◆ **JOB 1**
Reproduce verbatim the stretch of the records from the line that contains "Viewport: 1568px width, 777px height." through the line that contains "should pyautogui.click(x=504, y=44).", both included.
------ PROVIDED TEXT ------
Let’s take a look at the points system.
Lewis Hamilton, the protagonist of the dramatic 2019 pit stop in Germany, was only 23 years old when he became a Formula One champion. Five more world titles followed. In 2020, he could reach a par with seven-time record-holder Michael Schumacher.
What many people don’t know is that Hamilton’s first championship in 2008 was helped by the points system. His closest competitor, Brazil’s Felipe Massa, stayed ahead of Hamilton in 10 of the season’s 18 races. Thanks to a favourable distribution of points, the Brit took first place with a one-point lead. “Under every point allocation system used prior to 2003 Massa would have won the championship”, noted the American scholar Brian Kaiser.
This begs a tough question: is Hamilton a better driver than Massa because he scored more points? Or was Massa the better driver because he collected more first places that year, although the title was denied him by the system?
Kaiser cites another telling example: 1976. In that season, rebellious Brit James Hunt won by a margin of one point over Austrian Niki Lauda. Famously, Lauda suffered severe burns from a horrific crash. He missed three crucial races. But that’s not the whole story. Kaiser’s analysis points to another factor: the South African driver Jody Scheckter, who finished third in the 1976 championship, “stole” crucial points. If Scheckter’s results hadn’t prevented Lauda from collecting those points, Lauda would have beaten Hunt to win the championship by two points.
The distribution of points at any given time will make or break careers. At least 10 seasons would have produced a different Formula One champion if the points system had been set up slightly differently. For example, had the current system applied to Alain Prost, he would have been a seven-time world champion. “It seems inevitable that the rule-maker plays a role in shaping the outcome,” writes Kaiser, pungently.
Rain falling (like a new emotion)
Critics often complain that Formula One is a predictable sport. Do you really have to sit in front of the TV for two hours to know who’s going to win? In all honesty, no: not usually. You can predict the outcome, mostly. That’s not just an opinion – it’s actually been tested.
Two university employees from South Africa simulated 50 races on three different circuits: the winding Hungaroring in Budapest, the Autodromo with many long straights in the Italian city of Monza, and the Melbourne track with a mix of slow and fast sectors. Their results were amazing: the simulations predicted with great accuracy how the drivers actually performed. For example, on each of the following criteria:
- Finishing positions: three times 97% accurate
- Lap times: 88, 71 and 82% accurate
- Overtaking manoeuvres: 97, 99 and 99% accurate
A fine achievement by the South African scholars, but this result is also somewhat gloomy. What’s so fun about sports that can be predicted so well? Half a billion Formula One viewers worldwide probably each have their own answer to that. At least one of them will be hoping for a gloomy weather forecast.
Huh?
Rain. This is one scenario in which a racing team’s carefully drawn-up roadmaps fall apart. A heavy downpour can turn the conventions of a Formula One race totally upside down. The best example is the Belgian Grand Prix of 1998: a soaking wet, foggy track on which no fewer than twelve cars collided just after the start. Only eight of 22 drivers completed the race.
------ RECORDS SHOWN ------
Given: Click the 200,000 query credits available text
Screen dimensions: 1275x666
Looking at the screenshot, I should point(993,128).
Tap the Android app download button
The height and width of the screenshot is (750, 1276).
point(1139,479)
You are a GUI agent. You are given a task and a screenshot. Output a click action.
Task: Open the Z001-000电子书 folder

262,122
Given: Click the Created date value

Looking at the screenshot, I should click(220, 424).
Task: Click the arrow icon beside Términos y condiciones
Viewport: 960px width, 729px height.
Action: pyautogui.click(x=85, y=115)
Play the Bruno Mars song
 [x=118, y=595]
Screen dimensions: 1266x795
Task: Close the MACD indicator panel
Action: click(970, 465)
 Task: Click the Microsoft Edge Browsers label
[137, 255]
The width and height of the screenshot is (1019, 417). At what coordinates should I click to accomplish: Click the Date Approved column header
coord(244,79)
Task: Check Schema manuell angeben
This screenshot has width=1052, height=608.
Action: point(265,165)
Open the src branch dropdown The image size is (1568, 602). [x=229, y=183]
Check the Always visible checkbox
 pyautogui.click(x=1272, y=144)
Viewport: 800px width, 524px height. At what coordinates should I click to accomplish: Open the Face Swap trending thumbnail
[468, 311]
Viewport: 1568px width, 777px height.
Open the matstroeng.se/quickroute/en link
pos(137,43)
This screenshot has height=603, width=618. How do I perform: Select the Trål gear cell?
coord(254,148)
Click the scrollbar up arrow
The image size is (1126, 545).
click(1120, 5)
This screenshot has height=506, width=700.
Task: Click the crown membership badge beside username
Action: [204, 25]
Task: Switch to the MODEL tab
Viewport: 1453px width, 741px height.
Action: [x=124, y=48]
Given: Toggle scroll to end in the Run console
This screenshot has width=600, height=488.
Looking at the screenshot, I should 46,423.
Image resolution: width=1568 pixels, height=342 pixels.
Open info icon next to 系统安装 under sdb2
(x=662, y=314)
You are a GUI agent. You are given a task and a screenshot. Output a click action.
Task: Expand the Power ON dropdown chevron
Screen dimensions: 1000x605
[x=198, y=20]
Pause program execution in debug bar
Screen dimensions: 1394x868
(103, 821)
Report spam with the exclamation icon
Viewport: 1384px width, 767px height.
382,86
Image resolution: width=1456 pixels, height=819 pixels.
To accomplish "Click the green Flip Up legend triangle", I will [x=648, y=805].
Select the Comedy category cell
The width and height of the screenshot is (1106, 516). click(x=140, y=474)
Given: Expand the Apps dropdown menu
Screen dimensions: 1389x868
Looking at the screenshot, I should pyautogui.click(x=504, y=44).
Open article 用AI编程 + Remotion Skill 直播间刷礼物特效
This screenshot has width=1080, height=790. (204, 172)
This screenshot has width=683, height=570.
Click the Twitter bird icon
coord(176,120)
------
◆ **JOB 2**
Write out the passage on Formula One word for word, from "What many people" through "by the system?".

◆ **EXPECTED ANSWER 1**
Viewport: 1568px width, 777px height.
Open the matstroeng.se/quickroute/en link
pos(137,43)
This screenshot has height=603, width=618. How do I perform: Select the Trål gear cell?
coord(254,148)
Click the scrollbar up arrow
The image size is (1126, 545).
click(1120, 5)
This screenshot has height=506, width=700.
Task: Click the crown membership badge beside username
Action: [204, 25]
Task: Switch to the MODEL tab
Viewport: 1453px width, 741px height.
Action: [x=124, y=48]
Given: Toggle scroll to end in the Run console
This screenshot has width=600, height=488.
Looking at the screenshot, I should 46,423.
Image resolution: width=1568 pixels, height=342 pixels.
Open info icon next to 系统安装 under sdb2
(x=662, y=314)
You are a GUI agent. You are given a task and a screenshot. Output a click action.
Task: Expand the Power ON dropdown chevron
Screen dimensions: 1000x605
[x=198, y=20]
Pause program execution in debug bar
Screen dimensions: 1394x868
(103, 821)
Report spam with the exclamation icon
Viewport: 1384px width, 767px height.
382,86
Image resolution: width=1456 pixels, height=819 pixels.
To accomplish "Click the green Flip Up legend triangle", I will [x=648, y=805].
Select the Comedy category cell
The width and height of the screenshot is (1106, 516). click(x=140, y=474)
Given: Expand the Apps dropdown menu
Screen dimensions: 1389x868
Looking at the screenshot, I should pyautogui.click(x=504, y=44).

◆ **EXPECTED ANSWER 2**
What many people don’t know is that Hamilton’s first championship in 2008 was helped by the points system. His closest competitor, Brazil’s Felipe Massa, stayed ahead of Hamilton in 10 of the season’s 18 races. Thanks to a favourable distribution of points, the Brit took first place with a one-point lead. “Under every point allocation system used prior to 2003 Massa would have won the championship”, noted the American scholar Brian Kaiser.
This begs a tough question: is Hamilton a better driver than Massa because he scored more points? Or was Massa the better driver because he collected more first places that year, although the title was denied him by the system?